Writable Storage Schema

Properties

  • version: Version of schema.

  • kind: Component kind.

  • name (string): Name of the writable storage.

  • storage (object):

    • key (string): A unique key identifier for the storage.

    • set_key (string): A unique key identifier for a collection of storages located in the same cluster.
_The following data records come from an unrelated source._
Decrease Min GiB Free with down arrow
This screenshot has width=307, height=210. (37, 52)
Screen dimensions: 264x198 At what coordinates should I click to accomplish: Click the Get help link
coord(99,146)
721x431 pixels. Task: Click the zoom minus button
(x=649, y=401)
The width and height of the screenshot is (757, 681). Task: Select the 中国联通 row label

  • readiness_state (string): The readiness state defines the availability of the storage in various environments. Internally, this label is used to determine which environments this storage is released in. There for four different readiness states: limited, deprecrate, partial, and complete. Different environments support a set of these readiness_states . If this is a new storage, start with limited which only exposes the storage to CI and local development. Must be one of: [‘limited’, ‘deprecate’, ‘partial’, ‘complete’, ‘experimental’].

  • schema (object):

    • columns (array): Objects (or nested objects) representing columns containg a name, type and args.
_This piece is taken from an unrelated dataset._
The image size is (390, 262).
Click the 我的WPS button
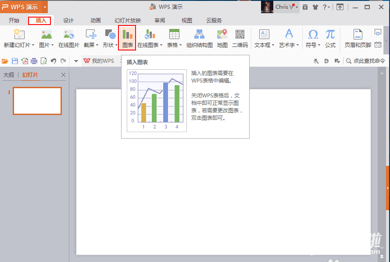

    • local_table_name (string): The local table name in a single-node ClickHouse.

    • dist_table_name (string): The distributed table name in distributed ClickHouse.

    • not_deleted_mandatory_condition (string): The name of the column flagging a deletion, eg deleted column in Errors. Defining this column here will ensure any query served by this storage explicitly filters out any ‘deleted’ rows. Should only be used for storages supporting deletion replacement.

    • partition_format (array): The format of the partitions in Clickhouse. Used in the cleanup job.

  • stream_loader (object): The stream loader for a writing to ClickHouse. This provides what is needed to start a Kafka consumer and fill in the ClickHouse table.

    • processor (string): Name of Processor class config key and it’s arguments. Responsible for converting an incoming message body from the event stream into a row or statement to be inserted or executed against clickhouse.

    • default_topic (string): Name of the Kafka topic to consume from.

    • commit_log_topic ([‘string’, ‘null’]): Name of the commit log Kafka topic.

    • subscription_scheduled_topic ([‘string’, ‘null’]): Name of the subscription scheduled Kafka topic.

    • subscription_result_topic ([‘string’, ‘null’]): Name of the subscription result Kafka topic.

    • subscription_scheduler_mode ([‘string’, ‘null’]): The subscription scheduler mode used (e.g. partition or global). This must be specified if subscriptions are supported for this storage.

    • subscription_synchronization_timestamp: Field to be used for timestamp synchronization by the scheduler.

    • subscription_delay_seconds ([‘integer’, ‘null’]): Additional delay in seconds to be added before scheduling. Amount added depends on the synchronization timestamp used. For orig_message_ts, we typically add 60 seconds to account for ingest time as it is not included. Minimum: 0. Maximum: 120.

    • replacement_topic ([‘string’, ‘null’]): Name of the replacements Kafka topic.

    • dlq_topic ([‘string’, ‘null’]): Name of the DLQ Kafka topic.

    • pre_filter (object): Name of class which filter messages incoming from stream.

      • type (string): Name of StreamMessageFilter class config key.

      • args (object): Key/value mappings required to instantiate StreamMessageFilter class.

  • query_processors (array)

    • processor (string): Name of ClickhouseQueryProcessor class config key. Responsible for the transformation applied to a query.

    • args (object): Key/value mappings required to instantiate QueryProcessor class.

  • deletion_settings (object):

    • is_enabled (integer)

    • tables (array): Names of the tables to delete from.

    • allowed_columns (array): Columns allowed in WHERE clause.

    • max_rows_to_delete (integer)

  • deletion_processors (array)

    • processor (string): This processor should validate the query against the storage.

    • args (object): Key/value mappings required to instantiate DeletionProcessor class.

  • mandatory_condition_checkers (array)

    • condition (string): Name of ConditionChecker class config key. Responsible for running final checks on a query to ensure that transformations haven’t impacted/removed conditions required for security reasons.

    • args (object): Key/value mappings required to instantiate ConditionChecker class.

  • allocation_policies (array)

    • name (string): Name of the AllocationPolicy used for allocating read resources per query on this storage.

    • args (object): Key/value mappings required to instantiate AllocationPolicy class.

  • delete_allocation_policies (array)

    • name (string): Name of the AllocationPolicy used for allocating read resources per query on this storage.

    • args (object): Key/value mappings required to instantiate AllocationPolicy class.

  • replacer_processor (object):

    • processor (string): Name of ReplacerProcessor class config key. Responsible for optimizing queries on a storage which can have replacements, eg deletions/updates.

    • args (object): Key/value mappings required to instantiate ReplacerProcessor class.

  • writer_options (object): Extra Clickhouse fields that are used for consumer writes.

  • required_time_column ([‘string’, ‘null’]): The name of the required time column specifed in schema.